■ **Data records**
.....

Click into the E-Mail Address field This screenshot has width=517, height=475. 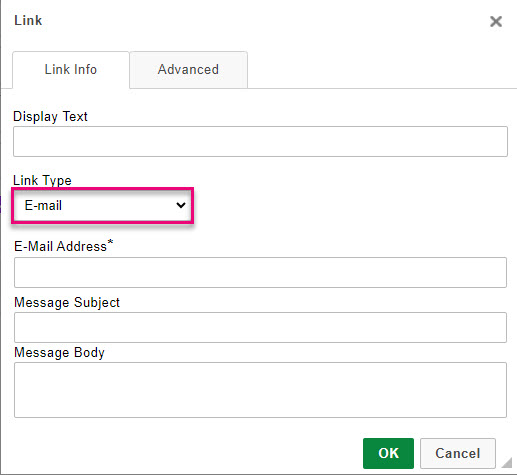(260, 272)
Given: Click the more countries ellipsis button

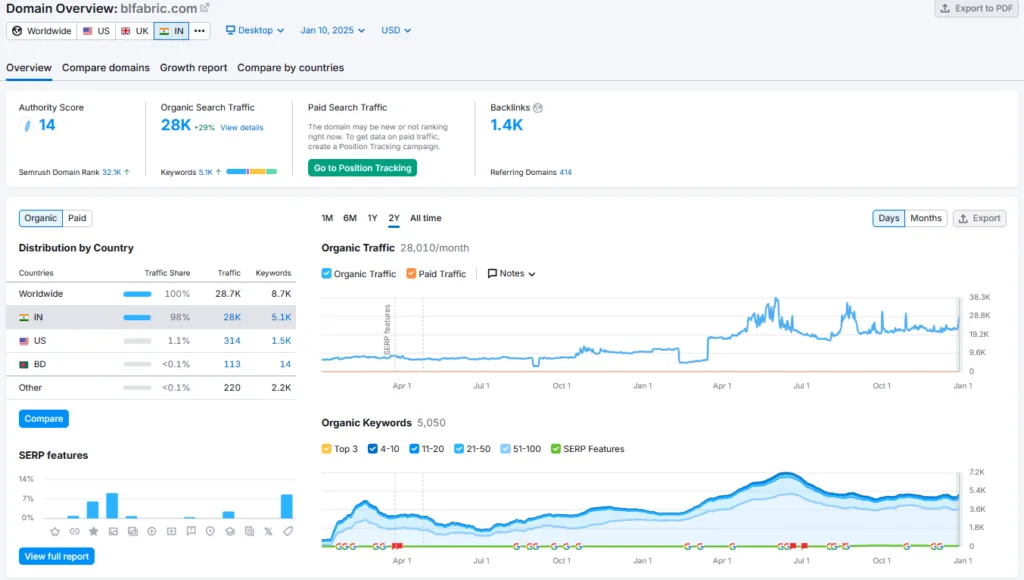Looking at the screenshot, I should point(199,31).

.....

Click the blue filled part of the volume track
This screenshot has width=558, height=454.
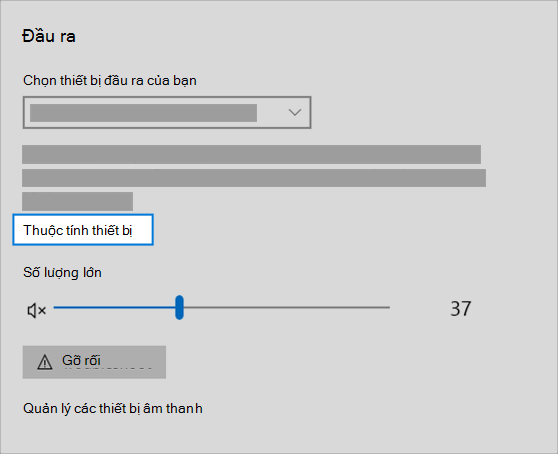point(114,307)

.....

■ **Task brief**
Lay out the lines of the material as a Markdown table with the columns Row and Line. Start at the line containing "Click the blue", end at the line containing "point(114,307)", and leave the pictures out.

■ **Complete response**
| Row | Line |
|---|---|
| 1 | Click the blue filled part of the volume track |
| 2 | This screenshot has width=558, height=454. |
| 3 | point(114,307) |